= Retail in the Republic of Ireland =

Part of the economy of the Republic of Ireland

In Ireland, the retail sector provides one of the largest sources of employment in the economy, representing over 12% of the workforce. As of 2017, approximately 40,000 wholesale and retail businesses employed almost 280,000 people in Ireland, with the Department of Enterprise, Trade and Employment reporting that 90% of these businesses were Irish-owned.

As of 2017, the retail market was worth €40 billion annually, with the supermarket sector reportedly comprising €9 billion of this figure. For the same period, €5 billion was spent by Irish consumers with online retailers - €3 billion of this going to non-Irish sites.

==Supermarkets==

Ireland has a number of supermarket chains.

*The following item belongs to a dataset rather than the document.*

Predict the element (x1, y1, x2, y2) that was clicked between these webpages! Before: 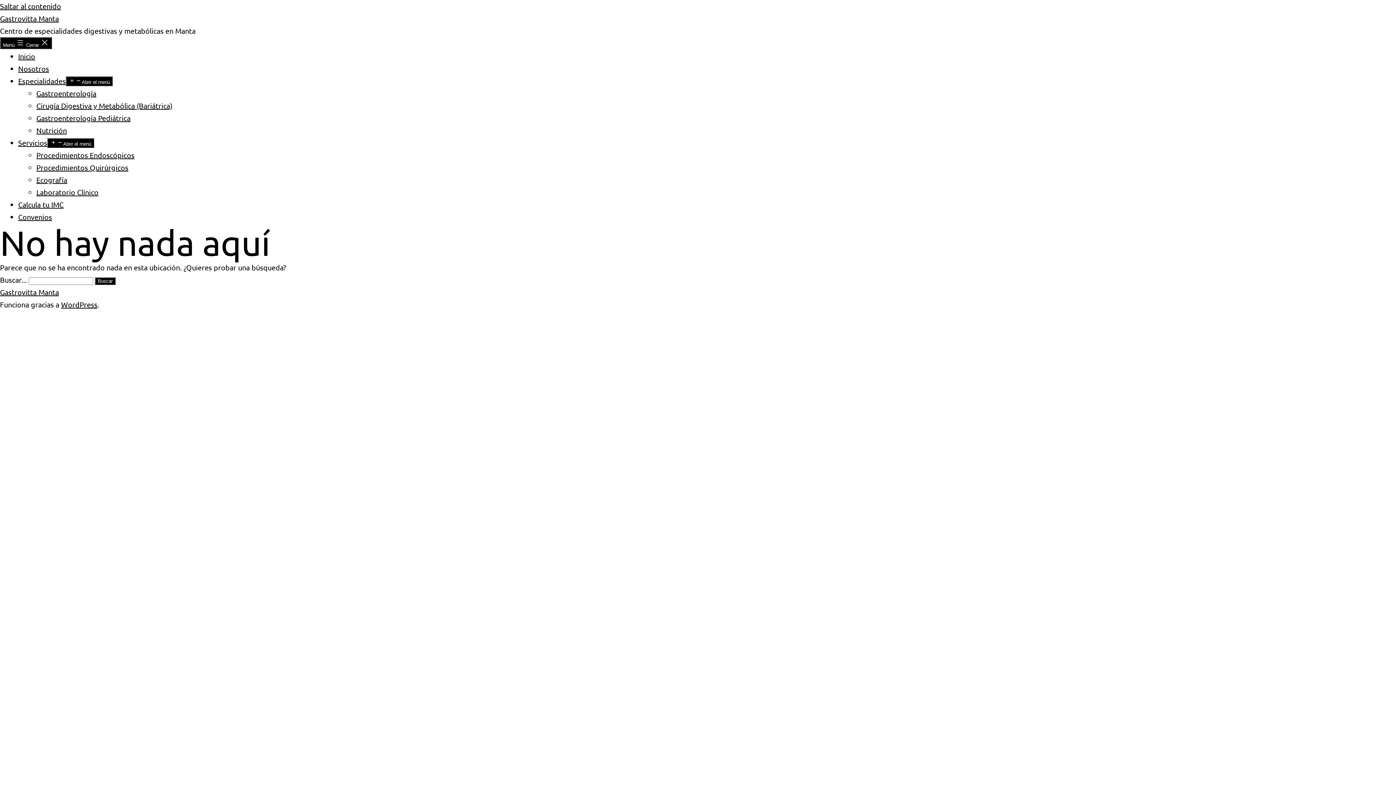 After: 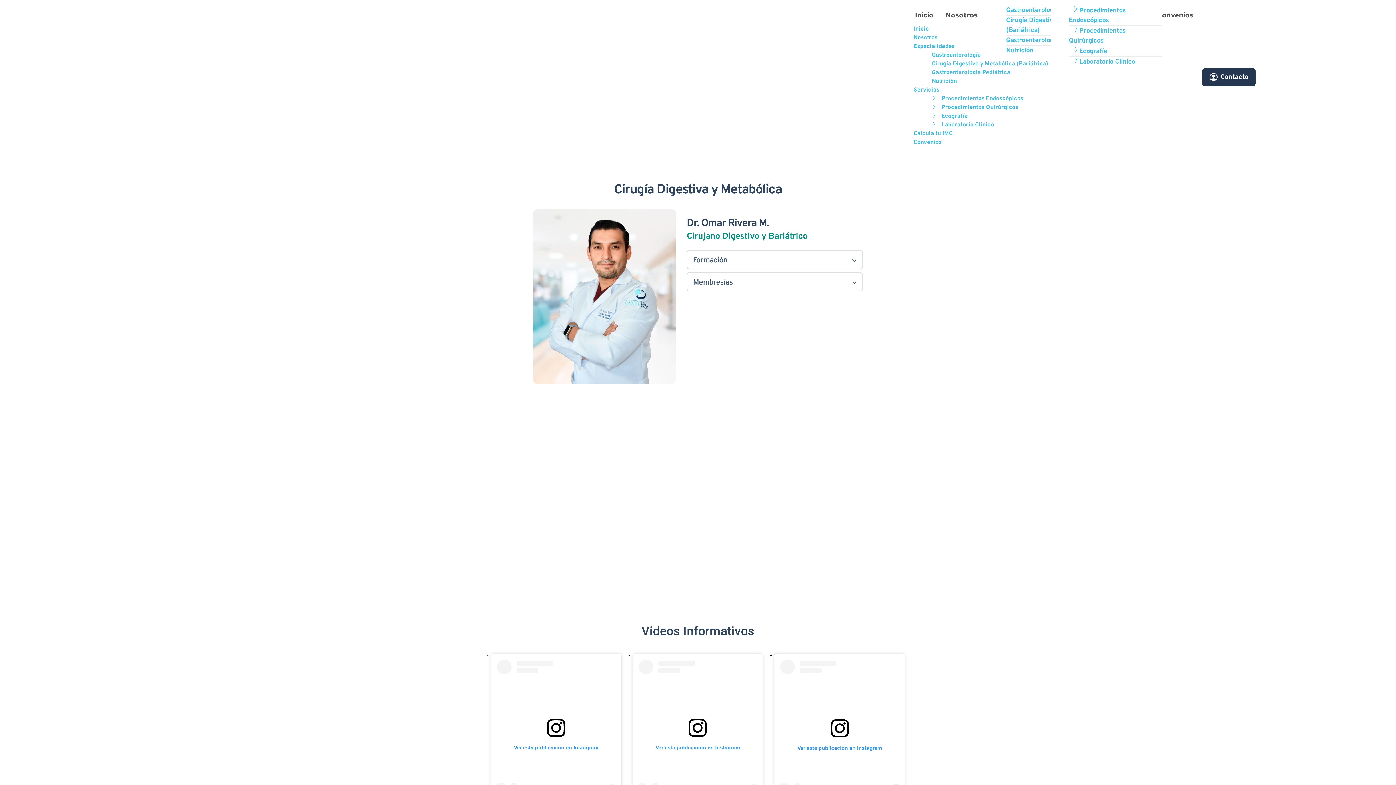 Action: label: Cirugía Digestiva y Metabólica (Bariátrica) bbox: (36, 101, 172, 110)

As of 2018, SuperValu had over 220 stores and the largest share of Ireland's grocery market at 22.3%. Dunnes Stores, owned by a trust consisting of members of the family of its founder, Ben Dunne Snr, had 123 stores and 21.9% market share in 2018. In the same period Tesco Ireland, a subsidiary of Tesco plc, had 91 stores and 22.2% of the market. Aldi and Lidl each had, as of May 2018, approximately an 11% share of the grocery market. By early 2025, Dunnes Stores reportedly had the largest share of the market (at 25%), followed by Tesco (24.1%), SuperValu (20.3%), Lidl (12.4%) and Aldi (10.7%).

As of 2017, SuperValu and Tesco both had a significant online business. During the COVID-19 pandemic, Dunnes Stores also introduced online shopping and home delivery services.

Marks and Spencer operates a small number of supermarket sites, including in Cork and Dublin.

SPAR and Londis have a number of supermarket format franchise stores, with their Eurospar and Londis Plus formats.

While there is much competition in the supermarket sector, it was formerly tempered by the Restrictive Practices (Groceries) Order 1987 (known as the "Groceries Order"). This order made it illegal to sell any good below the invoice price. The order was instituted to prevent a price war along the lines which led to the collapse of the supermarket chain H Williams in 1987, and banned cross-subsidy and loss leaders. In 2005, Micheál Martin, the Minister for Enterprise, Trade and Employment announced that the Order would be revoked in early 2006. This was done via the enactment of the Competition (Amendment) Act 2006 in March 2006.

==Convenience stores and newsagents==

Convenience store formats were developed from the 1960s, when the Musgrave Group introduced the "VG" convenience store format in 1960. This became Centra (and SuperValu) in 1979. Other convenience store formats include Gala, owned by 9 independent wholesale companies, Costcutter owned by Barry Group, SPAR, Mace, and Londis, all three owned by BWG in Ireland. Smaller convenience store formats include XL Stop and Shop, Your Stop, Daybreak, Quik Pick and Vivo. Stonehouse Marketing, a large buying group of wholesalers, offers their retailers the Homestead brand, which is the main "own brand" label offered in symbol groups such as Gala, Costcutter, Quik Pick and Your Stop.

Tesco also operates a small number of Tesco Express stores, and Marks and Spencer operates several smaller convenience stores under the Simply Food banner.

The Eason chain of main street newsagents, stationers and booksellers is the largest in the country.

The main petrol station brands in Ireland also operate convenience stores - including the Circle K and Applegreen brands.

==Main street retailing==

While main street retailing is declining, a number of British and European 'high street' brands continue to operate in the market. These include Next, River Island, Boots, JD, Superdrug, Currys, and a number of stores in the Inditex and Bestseller brand families (such as Zara, Vero Moda and Jack & Jones). US retailer TK Maxx has more than 20 stores in Ireland. Indigenous Irish retailers and brands include Penneys, Brown Thomas, Shaws, newsagents Eason & Son, record stores Golden Discs, pharmacy chains Hickey's, Sam McCauley's, and McCabes, and other smaller chains.

==Shopping centres==

Out-of-town shopping centres, anchored by a major supermarket, have been developed in Ireland since the 1960s, with Dunnes Stores' Cornelscourt being one of the first. A precursor of the 1990s town centres was developed in Stillorgan in the late 1960s, as well as the two major Dublin city centre shopping malls, the Ilac Shopping Centre and Irish Life Shopping Mall. These were joined in the 1990s by the Jervis Centre.

However, in the 1990s a new phenomenon of large shopping malls, not dominated by one tenant but with a number of anchor tenants, main street names, and usually a cinema, grew up in the Dublin suburbs. Of these types of shopping centre developments around Dublin, the five largest include The Square Tallaght, Blanchardstown Centre, Liffey Valley Shopping Centre, Swords Pavilions and Dundrum Town Centre.

In Munster and Connacht, shopping centres have also emerged on the outskirts of towns and cities like Cork, Limerick, Galway, and Waterford. These include sites like Mahon Point in Cork and the Crescent Shopping Centre in Limerick.